Billet du 29.11.2025
Des fusils Chassepot pour les Mobiles de 1870
Cette semaine l'évocation d'une double prise de conscience de la défense nationale en pleine guerre contre les Prussiens lors des journées des 20 et 27 septembre 1870.
Le 19 juillet 1870 l’Empire français déclare la guerre au royaume de Prusse. Mais les troupes françaises sont loin d'être prêtes, il n'y a pas de conscription (le recrutement se fait par engagement et tirage au sort ; le service national obligatoire pour tous les hommes et pour une durée de cinq années n'est institué que le 27 juillet 1872), les armes manquent, et le conflit tourne rapidement à l'avantage des Allemands.

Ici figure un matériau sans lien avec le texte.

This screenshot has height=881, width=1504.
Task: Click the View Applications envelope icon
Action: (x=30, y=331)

Dans ce contexte, les conseillers municipaux d'Ergué-Gabéric se réunissent le 27 septembre sur l'injonction du préfet du Finistère. Ils votent à l'unanimité un déblocage de « fonds disponibles pour achat d'armes, considérant l'utilité de ces armes pour la défense du pays ».
Il est immédiatement décidé de mettre 600 francs dans la cagnotte, prélevés sur les 300 destinés initialement à l'entretien des chemins vicinaux, et sur le budget général de la commune pour le complément.

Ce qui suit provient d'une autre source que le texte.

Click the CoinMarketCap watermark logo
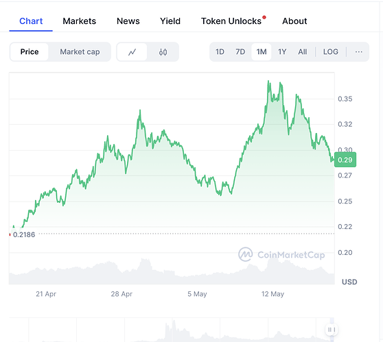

Dans la crainte de l'invasion des terres finistériennes par les armées prussiennes, un certain nombre de fusils Chassepot ont été vraisemblablement acquis avec cet argent. Les fusils ont sans doute servi lors des séances d’entraînement des futurs soldats de la Garde nationale mobile, pour leur être ensuite affectés lorsqu'ils sont partis sur les fronts de Paris ou de Metz.
Suite au peu d'empressement des autres communes, le préfet et le Conseil général du finistère organiseront lé 12 octobre un grand emprunt sur le sujet de l'acquisition d'armes, les municipalités étant invitées à y souscrire. La raison pour laquelle le conseil d'Ergué-Gabéric a aussi vite validé en septembre l'achat d'armes tient peut-être à la singularité de la journée du 20 septembre, à Kerdévot, soit une semaine avant la séance municipale.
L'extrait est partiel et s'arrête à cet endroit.